June 2, 2016
2591 UNITED STATES - Confederate Generals
In the 1860 presidential election, Republicans, led by Abraham Lincoln, supported banning slavery in all the U.S. territories, something the Southern states viewed as a violation of their constitutional rights. The Republican Party, dominant in the North, secured a majority of the electoral votes, and Lincoln was elected the first Republican president, but before his inauguration, seven slave states individually declared their secession from the U.S. and formed the Confederate States of America.
War broke out in April 1861 when Confederate troops under Beauregard bombarded Fort Sumter on April 12-13, forcing its capitulation. Few days later, when Virginia declared its secession, Robert E. Lee, promoted colonel on March 28, chose to follow his home state, despite his personal desire for the country to remain intact and despite an offer of a senior Union command. Following, he resigned from the U.S. Army on April 20 and took up command of the Virginia state forces on April 23.

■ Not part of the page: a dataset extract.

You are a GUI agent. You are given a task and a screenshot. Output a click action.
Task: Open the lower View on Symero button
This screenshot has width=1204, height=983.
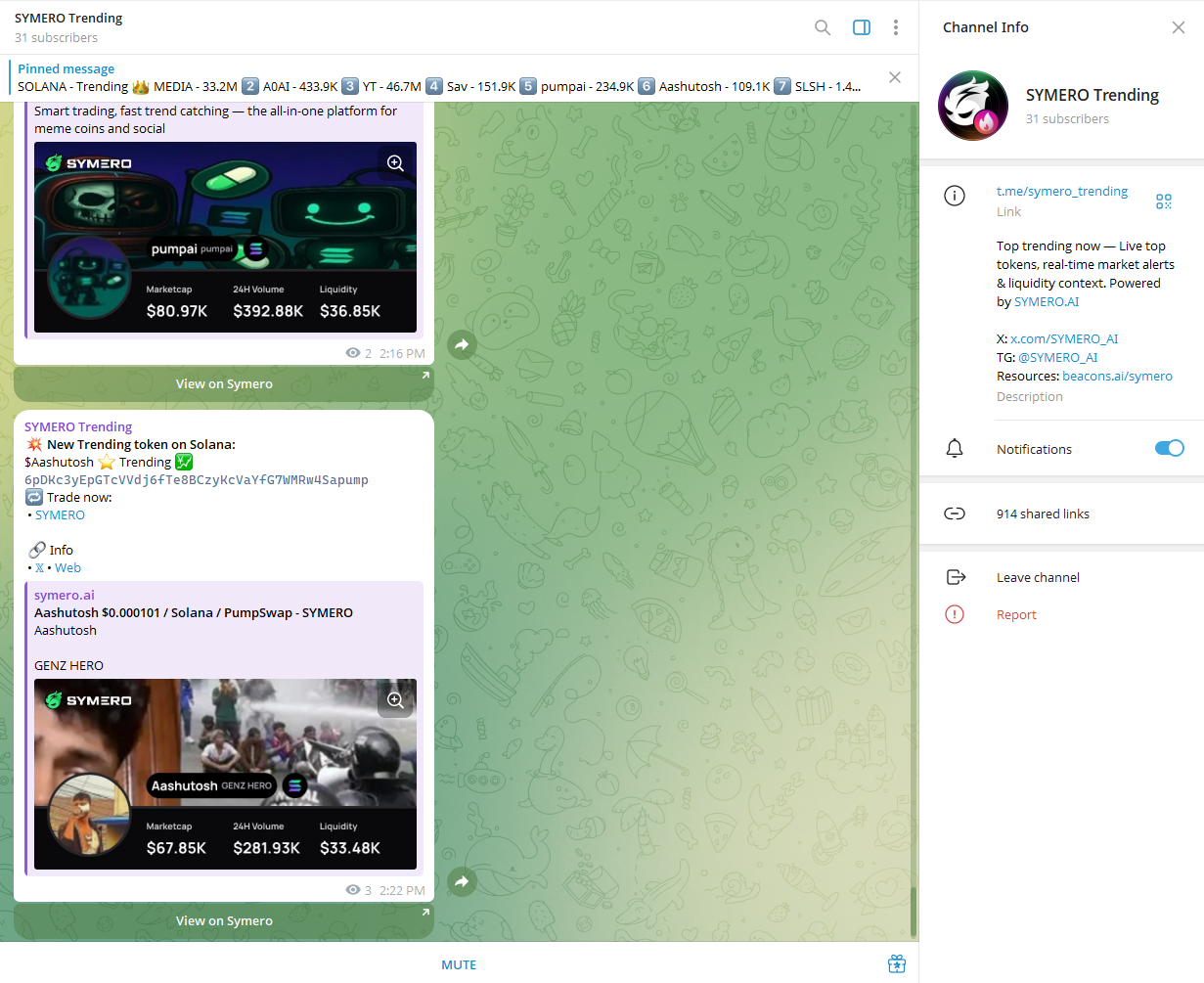point(224,920)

During the first year of the Civil War, Lee served as a senior military adviser to President Jefferson Davis. Once he took command of the main field army in 1862 he soon emerged as a shrewd tactician and battlefield commander, winning most of his battles, even if its army was always outnumbered, out gunned, and often in a poor situation to attack or defend. He actually was willing to take risks to outmaneuver his opponents.
His strategic foresight was rather questionable, and both of his major offensives into Union territory ended in defeat. His aggressive tactics, which resulted in high casualties at a time when the Confederacy had a shortage of manpower, have come under criticism in recent years. But the support of his excellent commanders contributed to repeated victories against The Union Army. Eventually the Union's industrial base, replenishment abilities and Grant's persistent and brutal tactics prevailed.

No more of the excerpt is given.